The Wrong Variable: RamLimitTo3GB

The Bug Report From Last Time

In the previous entry I documented the 3GB mystery — 8GB Pi 4B boards showing up with only 3GB of visible RAM under EDK2 UEFI. I wrote a binary NVRAM patch to set RamMoreThan3GB=1 in the firmware, same approach as the SystemTableMode=2 patch that was already working. Deployed it, declared victory, moved on.

Erenford still had 3GB.

Reading the Source

I should have done this first. The EDK2 ConfigDxe driver for RPi4 uses two variables for memory policy, and I patched the wrong one.

PcdRamMoreThan3GB is a hardware capability flag. ConfigDxe sets it dynamically by probing the board's installed memory. If the Pi has more than 3GB, this gets set to 1. It is never read from NVRAM — it's computed at runtime from the hardware. Writing it into the NVRAM store is like leaving a sticky note on a thermometer: the thermometer doesn't care what you wrote.

PcdRamLimitTo3GB is the policy variable. This one is read from NVRAM via gRT->GetVariable(). Its compiled default is 1 — limit enabled. When ConfigDxe initializes, it checks NVRAM for RamLimitTo3GB. If it's not there, it falls back to the default: "yes, limit to 3GB." This is the variable exposed in the UEFI setup menu under "RAM limit."

From RPi4.dsc:

gRaspberryPiTokenSpaceGuid.PcdRamMoreThan3GB|L"RamMoreThan3GB"|gConfigDxeFormSetGuid|0x0|0
gRaspberryPiTokenSpaceGuid.PcdRamLimitTo3GB|L"RamLimitTo3GB"|gConfigDxeFormSetGuid|0x0|1

The default of 0 for RamMoreThan3GB and 1 for RamLimitTo3GB should have been a clue. The names even tell the story: "more than 3GB" is a fact about the hardware; "limit to 3GB" is a choice about policy.

The Fix

Changed the NVRAM patch from RamMoreThan3GB=1 to RamLimitTo3GB=0:

NVRAM_OFF2=$((0x3B00C4))
# ... (same authenticated variable header format)
printf '\x1c\x00\x00\x00' >> /tmp/nvram_var2.bin    # NameSize (28 bytes, not 30)
printf '\x04\x00\x00\x00' >> /tmp/nvram_var2.bin    # DataSize (4 bytes)
# ... (same ConfigDxe GUID)
printf 'R\x00a\x00m\x00L\x00i\x00m\x00i\x00t\x00' >> /tmp/nvram_var2.bin
printf 'T\x00o\x003\x00G\x00B\x00\x00\x00' >> /tmp/nvram_var2.bin
printf '\x00\x00\x00\x00' >> /tmp/nvram_var2.bin    # Value=0 (disable limit)

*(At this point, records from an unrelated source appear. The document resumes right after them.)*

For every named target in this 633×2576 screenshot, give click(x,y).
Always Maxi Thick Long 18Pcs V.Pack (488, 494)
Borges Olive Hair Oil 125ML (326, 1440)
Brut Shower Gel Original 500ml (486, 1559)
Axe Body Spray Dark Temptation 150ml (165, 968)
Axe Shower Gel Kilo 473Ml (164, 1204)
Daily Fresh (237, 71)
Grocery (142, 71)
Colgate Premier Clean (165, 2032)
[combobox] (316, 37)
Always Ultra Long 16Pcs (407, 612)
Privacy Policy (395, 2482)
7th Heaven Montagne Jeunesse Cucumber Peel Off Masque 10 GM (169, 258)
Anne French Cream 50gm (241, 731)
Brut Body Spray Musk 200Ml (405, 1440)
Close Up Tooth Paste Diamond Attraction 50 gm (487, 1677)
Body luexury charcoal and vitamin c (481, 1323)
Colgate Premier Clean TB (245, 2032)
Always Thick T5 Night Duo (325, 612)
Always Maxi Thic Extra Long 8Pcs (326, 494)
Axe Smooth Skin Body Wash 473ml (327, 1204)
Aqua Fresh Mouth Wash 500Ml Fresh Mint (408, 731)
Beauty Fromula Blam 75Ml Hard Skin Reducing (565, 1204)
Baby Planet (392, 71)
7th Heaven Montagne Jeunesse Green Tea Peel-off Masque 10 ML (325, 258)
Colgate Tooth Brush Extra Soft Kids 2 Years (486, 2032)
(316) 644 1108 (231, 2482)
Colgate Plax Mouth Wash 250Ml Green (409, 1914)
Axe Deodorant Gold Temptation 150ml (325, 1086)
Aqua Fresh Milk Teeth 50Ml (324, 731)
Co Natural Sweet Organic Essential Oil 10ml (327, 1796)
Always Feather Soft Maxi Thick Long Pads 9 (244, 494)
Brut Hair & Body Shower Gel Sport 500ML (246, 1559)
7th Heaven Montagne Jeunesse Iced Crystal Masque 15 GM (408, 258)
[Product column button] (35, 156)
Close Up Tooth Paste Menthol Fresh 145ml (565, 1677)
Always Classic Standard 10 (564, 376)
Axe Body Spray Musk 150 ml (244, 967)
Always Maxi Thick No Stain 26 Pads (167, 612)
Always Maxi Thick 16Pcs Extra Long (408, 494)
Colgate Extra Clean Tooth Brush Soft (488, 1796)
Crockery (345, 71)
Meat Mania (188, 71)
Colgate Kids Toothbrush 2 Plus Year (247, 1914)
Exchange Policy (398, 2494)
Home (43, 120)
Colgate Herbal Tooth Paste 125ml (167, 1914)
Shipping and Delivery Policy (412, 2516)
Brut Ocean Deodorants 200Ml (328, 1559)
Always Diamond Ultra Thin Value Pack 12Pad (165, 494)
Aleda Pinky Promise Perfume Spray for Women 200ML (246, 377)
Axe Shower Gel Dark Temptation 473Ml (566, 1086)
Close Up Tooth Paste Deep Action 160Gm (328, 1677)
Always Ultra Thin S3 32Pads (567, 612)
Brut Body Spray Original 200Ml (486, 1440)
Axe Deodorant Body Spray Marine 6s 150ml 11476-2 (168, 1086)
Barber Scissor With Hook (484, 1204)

Three things changed: the variable name (RamLimitTo3GB is one character shorter, so NameSize drops from 30 to 28), the value (0 instead of 1 — we're disabling a limit, not enabling a capability), and the comments now explain the two-variable relationship so the next person who reads this binary-patching monstrosity understands why.

Cleared the TFTP cache, restarted the dnsmasq DaemonSet, verified the patched firmware via hexdump. The corrected variable is sitting at offset 0x3B00C4 waiting for the next PXE boot.

Status

Not yet tested. Neither erenford nor dalt has been rebooted since the fix was deployed. The SystemTableMode=2 patch at the same offset range was confirmed working (device tree entries visible in dmesg), so the NVRAM patching mechanism itself is sound — we were just talking to a variable that nobody was listening to.

Next time either EDK2 node PXE boots, we'll know if this was the whole story or if there's yet another layer to this onion.